Alex Young
Honors Faculty Fellow
What is the focus of your scholarship and how does it shape your teaching at Barrett?
My scholarship focuses on how the contemporary literature and culture in the United States—especially the Western United States—has been shaped by the transnational history of settler colonialism and Indigenous resistance. I draw on my research to teach upper division courses on topics including the Western genre on film and United States gun culture. My focus on our regional culture in its transnational contexts also shapes how I teach The Human Event: as I teach the multicultural history of human history and thought from prehistory to the present, I also work to bring students from the global to the local as we consider texts closer and closer to our lives here in Arizona.
What are you teaching in The Human Event this year that you’re especially excited about?Always a difficult question to answer because I’m excited about a lot of them! In HON 171, the first half of The Human Event, I enjoy teaching Shakespeare’s Merchant of Venice, which engages questions of ethnic difference and the law in ways that feel startlingly contemporary. In HON 272, I’ve been teaching Lauren Redniss’s multimedia nonfiction book Oak Flat: A Fight for Sacred Land in the American West, which helps students relate the global histories we have been studying to the voices of everyday contemporary Arizonans navigating a conflict in our own backyard.
What is an experience that you’re looking forward to in the year ahead at Barrett?I’m excited to be working with a new research center at ASU, headed by sociologist Jennifer Carlson, called the BRIDGS Center: Bringing Research & Innovation into the Debate on Guns in Society. I’m directing several Barrett seniors working on thesis projects about gun culture, and to be able to put them in touch with Professor Carlson and the many top gun researchers she plans to bring to ASU in the coming year will be really exciting. To be able to coach top-notch students through the research process in conversation with leading scholars from around the country: that really sums up, for me, the most exciting part of the Barrett experience.
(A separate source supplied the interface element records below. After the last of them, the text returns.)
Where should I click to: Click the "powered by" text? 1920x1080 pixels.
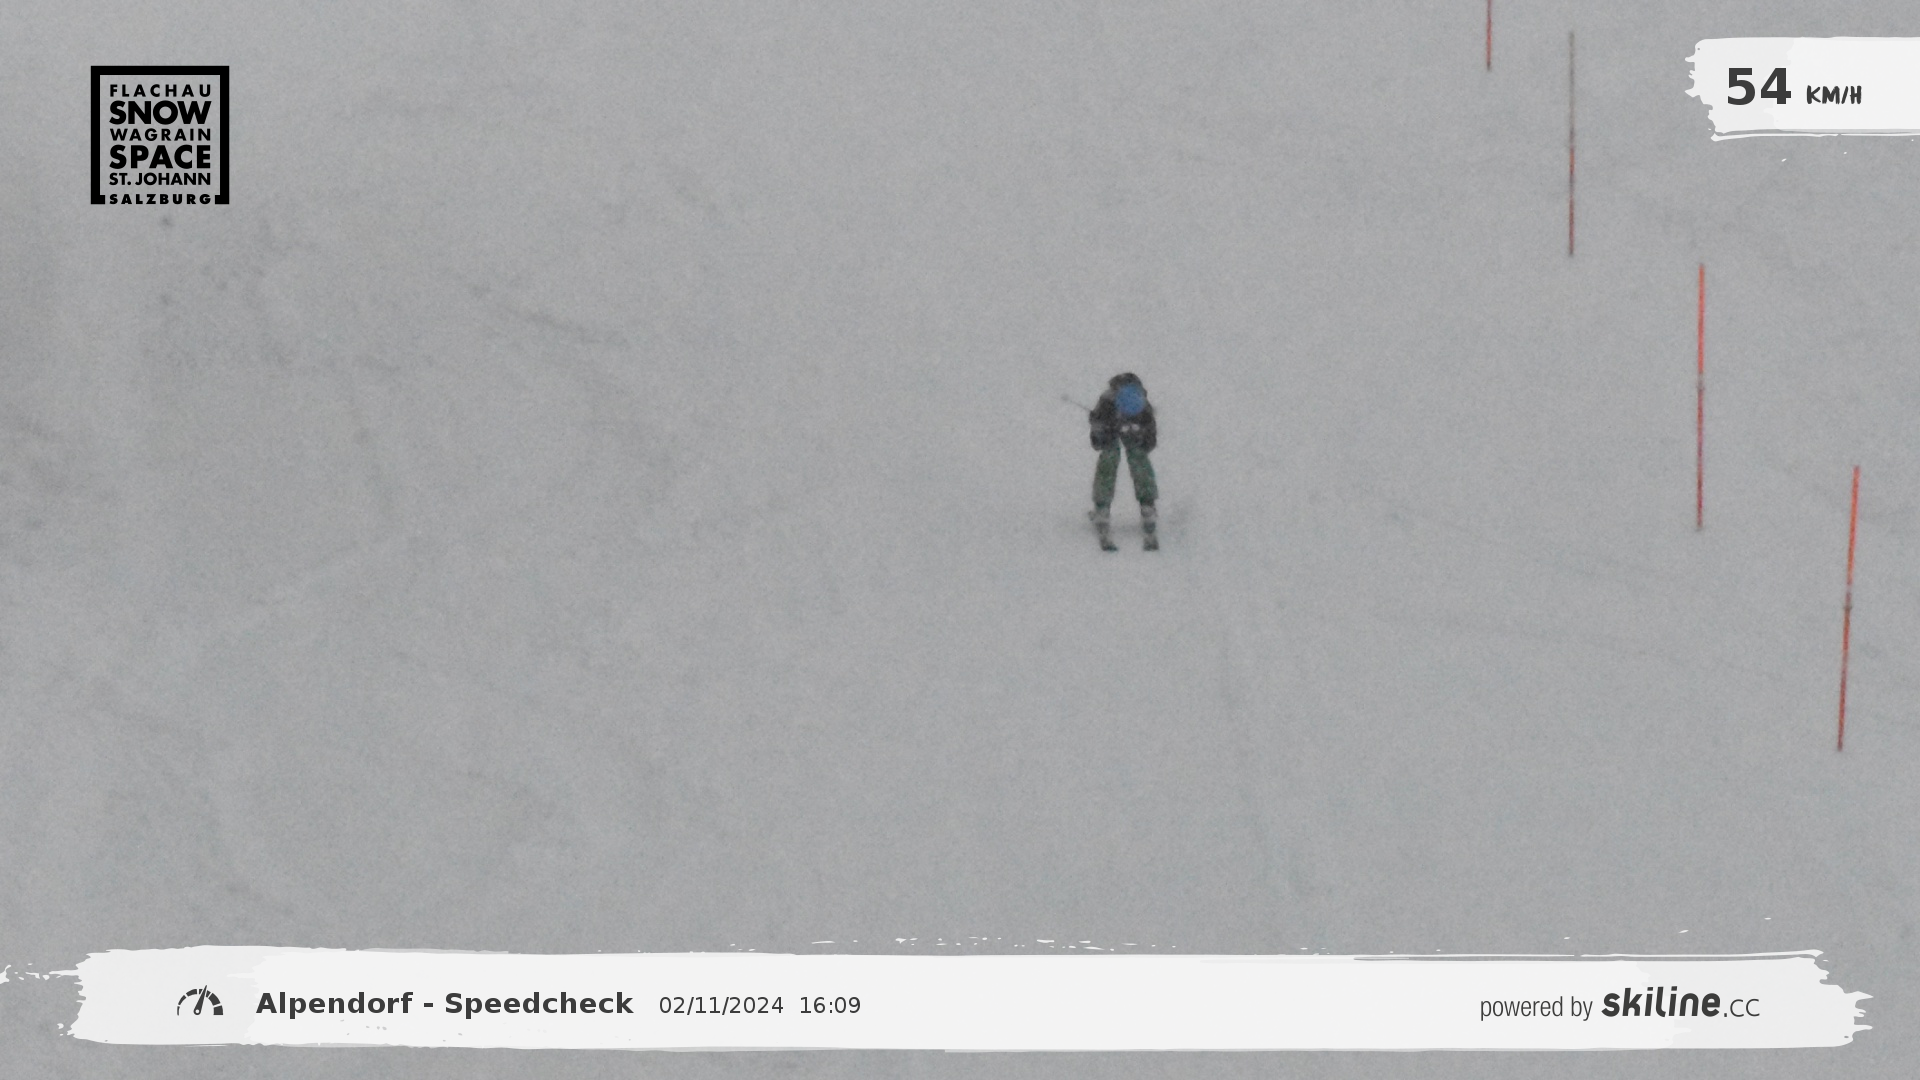coord(1535,1007)
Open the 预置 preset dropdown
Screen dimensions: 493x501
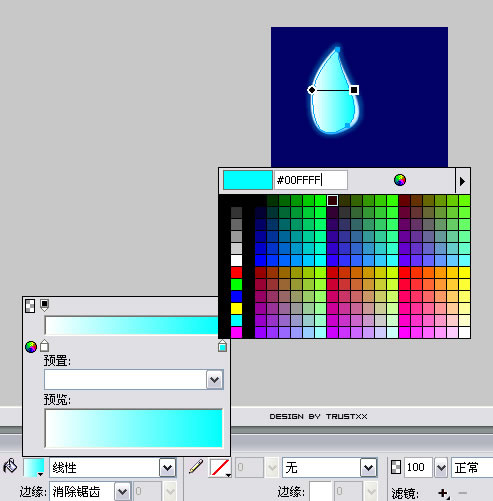[215, 379]
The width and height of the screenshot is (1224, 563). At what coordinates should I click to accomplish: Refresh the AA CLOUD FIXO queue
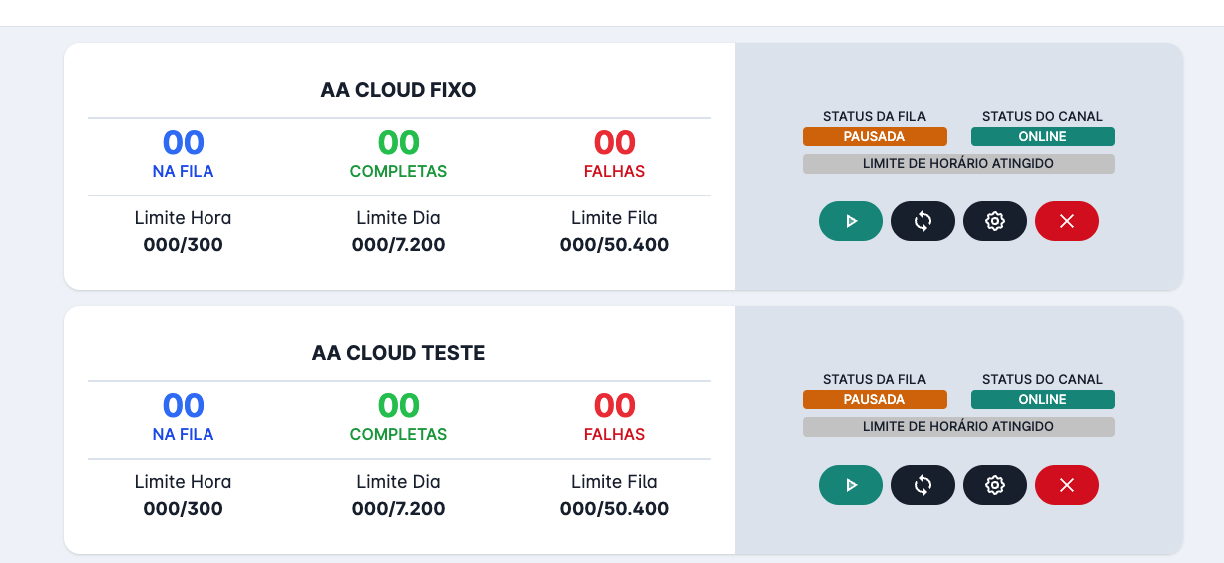[x=923, y=221]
Could you share a student success story with us?
One of the cool things about Barrett is that it fosters unlikely interdisciplinary mentorship relationships. I work in the humanities, but I have had close relationships with students going on to work in law, social work, and various medical fields. When I started here, I was surprised when the first medical school applicants asked me for letters of recommendation, but now I relish the opportunity to help round out medical school applications by speaking to the applicants’ communication and critical thinking skills. Recently, Sarah Lopez, a student I had the honor of working with from HON 171 to her thesis, was admitted to The Mayo Clinic’s medical school, where she’s pursuing her dream of pursuing a career in women’s health – I continue to be inspired by Sarah’s story!